Re: [PATCH RFC] proc: Fix a dentry lock race between release_task and lookup

From: Zhihao Cheng
Date: Tue May 31 2022 - 21:27:20 EST


Hi,
If I understand correctly you are saying that under some circumstances
this code runs slow, and you are proposing an optimization.


That optimization is to change the content of the pid->inodes list
from all directories under that pid, to just the /proc/<tgid> and
/proc/<tgid>/task/<pid>.


Yes and yes.

The justification being that d_invalidate on the parent directory will
invalidate all children. So only those two directories are interesting
from a d_invalidate point of view.

Absolutely right.
That seems like a valid optimization.

This could also count as a regression fix if you can show how the
performance changed poorly when the pid->inodes change was introduced
and how the performance improves with your change. I currently only
see that you hit a pathological case and you are correcting it.

There is a reproducer attached in commit msg:
https://bugzilla.kernel.org/show_bug.cgi?id=216054

Create 200 tasks, each task open one file for 50,000 times.
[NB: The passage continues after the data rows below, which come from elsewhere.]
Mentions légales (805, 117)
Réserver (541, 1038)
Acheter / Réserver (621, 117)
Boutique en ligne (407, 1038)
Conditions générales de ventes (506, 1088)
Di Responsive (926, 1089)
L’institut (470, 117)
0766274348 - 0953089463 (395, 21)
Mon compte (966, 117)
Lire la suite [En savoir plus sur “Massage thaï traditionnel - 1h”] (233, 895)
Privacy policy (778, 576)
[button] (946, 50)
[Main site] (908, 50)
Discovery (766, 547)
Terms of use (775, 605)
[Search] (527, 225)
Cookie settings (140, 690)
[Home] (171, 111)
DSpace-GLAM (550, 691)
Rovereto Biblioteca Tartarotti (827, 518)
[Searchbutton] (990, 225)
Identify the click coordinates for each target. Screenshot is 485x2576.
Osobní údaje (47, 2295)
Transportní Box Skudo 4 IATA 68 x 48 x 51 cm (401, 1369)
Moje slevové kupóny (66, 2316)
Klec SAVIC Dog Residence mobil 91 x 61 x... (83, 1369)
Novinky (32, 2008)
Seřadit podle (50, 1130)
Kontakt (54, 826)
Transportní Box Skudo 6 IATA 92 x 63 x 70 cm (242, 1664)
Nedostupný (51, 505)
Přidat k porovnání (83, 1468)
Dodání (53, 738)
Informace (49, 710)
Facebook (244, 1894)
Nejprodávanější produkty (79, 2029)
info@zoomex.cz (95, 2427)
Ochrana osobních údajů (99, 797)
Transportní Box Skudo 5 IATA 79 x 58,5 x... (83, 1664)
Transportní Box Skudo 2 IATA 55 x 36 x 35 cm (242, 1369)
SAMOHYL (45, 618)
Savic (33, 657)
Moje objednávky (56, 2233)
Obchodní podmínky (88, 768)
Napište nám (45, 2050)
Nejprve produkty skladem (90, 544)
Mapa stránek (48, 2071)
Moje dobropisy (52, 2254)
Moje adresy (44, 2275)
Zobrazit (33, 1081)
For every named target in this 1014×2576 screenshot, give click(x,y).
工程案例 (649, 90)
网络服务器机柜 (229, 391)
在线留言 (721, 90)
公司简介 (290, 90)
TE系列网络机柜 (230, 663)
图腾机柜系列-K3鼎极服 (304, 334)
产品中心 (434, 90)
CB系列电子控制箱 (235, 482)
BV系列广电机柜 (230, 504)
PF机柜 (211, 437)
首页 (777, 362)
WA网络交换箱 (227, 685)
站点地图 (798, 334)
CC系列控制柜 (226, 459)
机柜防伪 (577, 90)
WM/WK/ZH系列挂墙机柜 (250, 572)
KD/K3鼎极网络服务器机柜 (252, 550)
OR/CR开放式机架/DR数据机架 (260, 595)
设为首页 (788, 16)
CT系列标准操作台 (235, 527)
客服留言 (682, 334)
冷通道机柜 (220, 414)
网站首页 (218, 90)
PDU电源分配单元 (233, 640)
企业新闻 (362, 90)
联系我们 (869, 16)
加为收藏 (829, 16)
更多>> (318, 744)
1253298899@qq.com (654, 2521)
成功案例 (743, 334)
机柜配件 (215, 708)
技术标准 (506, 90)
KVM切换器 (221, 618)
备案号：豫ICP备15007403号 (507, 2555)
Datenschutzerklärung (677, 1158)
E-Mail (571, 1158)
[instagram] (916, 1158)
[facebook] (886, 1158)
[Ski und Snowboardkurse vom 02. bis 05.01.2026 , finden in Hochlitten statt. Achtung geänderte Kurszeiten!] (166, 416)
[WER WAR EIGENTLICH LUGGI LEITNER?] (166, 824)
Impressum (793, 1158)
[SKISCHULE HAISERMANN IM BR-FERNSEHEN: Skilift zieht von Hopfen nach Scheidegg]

Kill all tasks when opened files exceed 10,000,000 (cat /proc/sys/fs/file-nr).
Before fix:
$ time killall -wq aa
real 4m40.946s # During this period, we can see 'ps' and 'systemd' taking high cpu usage.

After fix:
$ time killall -wq aa
real 1min~ # During this period, we can see 'systemd' taking high cpu usage.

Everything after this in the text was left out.